The articles reviewed showcase the crucial role of physics principles in enabling underwater living environments. Fluid dynamics, pressure concepts, and gas laws are not merely theoretical but practical tools that shape engineering decisions, material choices, and safety protocols. The continued development of underwater habitats depends on a thorough understanding of these physical laws, fostering innovations that may one day support long-term underwater colonies.

References

• MacInnis, J. B. (2015). Living under the sea. Journal of Diving History, 23(85), 40-43.
• Hardy, K., Koblick, I., & MacInnis, J. B. (2016). Ed Link’s submerged portable inflatable dwelling (SPID). Journal of Diving History, 24(86), 42-26.
• Serway, R. A., & Jewett, J. W. (2018). Physics for Scientists and Engineers. Cengage Learning.
• Young, H. D., & Freedman, R. A. (2019). University Physics with Modern Physics. Pearson.
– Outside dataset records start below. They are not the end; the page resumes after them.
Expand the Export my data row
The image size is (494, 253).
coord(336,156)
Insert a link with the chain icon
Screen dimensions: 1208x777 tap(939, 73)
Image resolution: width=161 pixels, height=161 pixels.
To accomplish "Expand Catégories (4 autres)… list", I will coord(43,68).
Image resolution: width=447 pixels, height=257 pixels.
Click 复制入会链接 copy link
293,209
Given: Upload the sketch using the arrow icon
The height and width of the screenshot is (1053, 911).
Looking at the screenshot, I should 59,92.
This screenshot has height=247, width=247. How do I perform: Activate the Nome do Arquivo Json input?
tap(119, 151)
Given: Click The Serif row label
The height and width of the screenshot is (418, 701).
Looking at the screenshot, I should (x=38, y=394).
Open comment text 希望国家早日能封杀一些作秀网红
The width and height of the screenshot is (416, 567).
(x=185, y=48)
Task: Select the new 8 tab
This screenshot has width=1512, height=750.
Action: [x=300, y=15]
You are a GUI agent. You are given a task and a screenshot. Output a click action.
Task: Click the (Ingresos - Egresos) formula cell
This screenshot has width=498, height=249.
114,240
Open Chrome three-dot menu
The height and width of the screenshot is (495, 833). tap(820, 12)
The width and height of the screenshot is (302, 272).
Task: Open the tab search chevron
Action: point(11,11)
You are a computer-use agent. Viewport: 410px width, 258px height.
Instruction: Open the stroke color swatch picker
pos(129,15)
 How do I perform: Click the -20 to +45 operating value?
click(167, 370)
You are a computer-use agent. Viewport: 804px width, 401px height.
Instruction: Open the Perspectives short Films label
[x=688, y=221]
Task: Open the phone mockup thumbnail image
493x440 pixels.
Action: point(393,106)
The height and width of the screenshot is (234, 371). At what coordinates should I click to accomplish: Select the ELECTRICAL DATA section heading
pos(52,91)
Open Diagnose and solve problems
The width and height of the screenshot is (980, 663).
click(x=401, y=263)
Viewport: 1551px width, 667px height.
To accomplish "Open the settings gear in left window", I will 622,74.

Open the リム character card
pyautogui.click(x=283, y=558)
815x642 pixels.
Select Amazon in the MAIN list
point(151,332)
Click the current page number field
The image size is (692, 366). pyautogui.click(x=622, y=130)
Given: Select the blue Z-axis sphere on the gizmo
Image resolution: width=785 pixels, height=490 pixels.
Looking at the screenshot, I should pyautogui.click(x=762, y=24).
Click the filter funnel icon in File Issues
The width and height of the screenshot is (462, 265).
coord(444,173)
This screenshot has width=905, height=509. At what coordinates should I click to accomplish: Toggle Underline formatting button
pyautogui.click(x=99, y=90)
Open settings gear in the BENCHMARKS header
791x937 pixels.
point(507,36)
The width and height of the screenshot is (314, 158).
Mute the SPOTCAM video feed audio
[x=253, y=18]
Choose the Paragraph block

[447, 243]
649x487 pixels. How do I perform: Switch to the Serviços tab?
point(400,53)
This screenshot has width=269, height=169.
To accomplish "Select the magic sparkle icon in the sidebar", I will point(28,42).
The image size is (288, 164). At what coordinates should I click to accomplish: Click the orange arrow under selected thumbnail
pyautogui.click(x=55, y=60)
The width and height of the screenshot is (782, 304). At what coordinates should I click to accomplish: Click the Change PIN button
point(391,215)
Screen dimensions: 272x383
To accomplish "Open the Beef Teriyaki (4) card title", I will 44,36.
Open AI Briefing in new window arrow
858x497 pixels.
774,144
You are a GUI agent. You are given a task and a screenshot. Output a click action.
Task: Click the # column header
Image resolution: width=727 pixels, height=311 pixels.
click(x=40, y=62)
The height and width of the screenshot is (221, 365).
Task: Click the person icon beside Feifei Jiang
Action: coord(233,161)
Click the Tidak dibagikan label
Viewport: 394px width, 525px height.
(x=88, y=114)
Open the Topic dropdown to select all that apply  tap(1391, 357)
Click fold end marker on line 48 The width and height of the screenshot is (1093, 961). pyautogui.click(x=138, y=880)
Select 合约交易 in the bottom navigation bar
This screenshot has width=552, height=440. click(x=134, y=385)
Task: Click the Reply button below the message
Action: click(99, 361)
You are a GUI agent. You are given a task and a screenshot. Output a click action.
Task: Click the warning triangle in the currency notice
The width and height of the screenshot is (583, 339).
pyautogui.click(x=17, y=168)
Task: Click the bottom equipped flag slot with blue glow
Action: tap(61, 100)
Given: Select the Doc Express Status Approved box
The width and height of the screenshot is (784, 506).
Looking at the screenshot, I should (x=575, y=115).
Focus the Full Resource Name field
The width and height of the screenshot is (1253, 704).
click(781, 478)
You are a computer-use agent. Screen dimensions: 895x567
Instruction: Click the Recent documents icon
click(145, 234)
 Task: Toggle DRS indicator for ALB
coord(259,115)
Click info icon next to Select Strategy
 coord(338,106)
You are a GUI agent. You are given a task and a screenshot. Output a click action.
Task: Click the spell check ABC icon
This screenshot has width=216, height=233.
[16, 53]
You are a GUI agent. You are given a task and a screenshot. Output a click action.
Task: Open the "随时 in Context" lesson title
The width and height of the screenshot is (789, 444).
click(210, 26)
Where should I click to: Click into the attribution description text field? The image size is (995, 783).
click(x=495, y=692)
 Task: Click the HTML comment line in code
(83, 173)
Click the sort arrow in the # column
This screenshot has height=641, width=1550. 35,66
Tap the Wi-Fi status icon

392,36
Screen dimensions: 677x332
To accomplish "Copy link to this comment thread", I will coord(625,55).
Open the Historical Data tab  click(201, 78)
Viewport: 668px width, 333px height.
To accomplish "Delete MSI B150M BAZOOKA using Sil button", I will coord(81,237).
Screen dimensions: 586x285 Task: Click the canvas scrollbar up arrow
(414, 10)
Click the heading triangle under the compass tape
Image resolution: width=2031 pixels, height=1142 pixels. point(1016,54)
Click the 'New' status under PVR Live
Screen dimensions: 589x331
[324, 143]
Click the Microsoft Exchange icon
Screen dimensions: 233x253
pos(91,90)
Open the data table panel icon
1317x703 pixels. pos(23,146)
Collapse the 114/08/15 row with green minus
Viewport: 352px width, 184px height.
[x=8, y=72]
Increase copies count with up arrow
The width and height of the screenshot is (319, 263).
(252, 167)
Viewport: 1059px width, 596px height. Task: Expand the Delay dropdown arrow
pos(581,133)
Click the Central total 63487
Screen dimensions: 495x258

• Halliday, D., Resnick, R., & Walker, J. (2014). Fundamentals of Physics. Wiley.
• Fox, R. W., McDonald, A. T., & Pritchard, B. (2011). Introduction to Fluid Mechanics. Wiley.
• Reynolds, O. (1883). An experimental investigation of the circumstances which determine whether the motion of water shall be direct or sinuous, and of the law of resistance in parallel channels. Philosophical Transactions of the Royal Society of London, 174, 935-982.
• McLeod, J. (2015). Engineering principles of underwater habitat design. Marine Technology Society Journal, 49(3), 16-29.
• Montgomery, W. (2004). Undersea habitats and future ocean exploration. Oceanography, 17(3), 78-89.
• Schultz, B. (2012). Atmospheric pressure and engineering solutions for underwater habitats. IEEE Sensors Journal, 12(8), 2667-2674.